There are traits to an accent which linguists can pick up on and which might add that distinctive layer of detail you're looking for.  If you have a specific accent in mind, you can try googling for an essay on it.

I had to read about how to write in the Irish accent for a monologue back in High School, and there's little differences you'd never pick up on by yourself.  I remember reading that they tend to emphasize things through word choice, rearranging a sentence to give the word more prominence, rather than using inflection.

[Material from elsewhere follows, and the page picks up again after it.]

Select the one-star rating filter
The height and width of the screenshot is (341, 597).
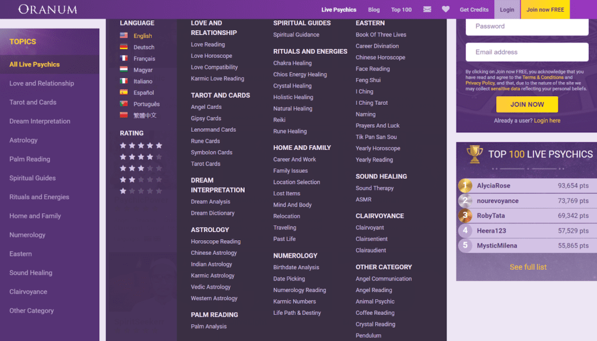point(141,191)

One thing to bear in mind, a lot of times readers associate colloquial words which appear in dialogue with poor simpletons, to say the least.  Someone can have an Irish accent and still use all the right words, and while absolutely you can use colloquialisms in your dialogue, I think that the subtler voice patterns tend to go farther toward's your character's development.


----------



## Ravana (Dec 3, 2011)

Speaking as a linguist, my recommendation is simply not to try. Few people have the "ear" to get it right, in terms of accurately representing dialects/accents directly. Besides, if none of your characters speak English in the first place, any attempt at portraying what would happen to English if it were spoken by someone with such an accent descends into logical farce. (Sort of like those complaints about Kevin Costner not speaking with an English accent in _Robin Hood_… since Robin Hood wouldn't have had an English accent, either. He wouldn't even have been speaking English–not that anyone other than a scholar would be able to recognize: he would have been speaking Anglo-Saxon with the common folk, Norman French with the important ones–including his king: Richard I never learned anything other than French.)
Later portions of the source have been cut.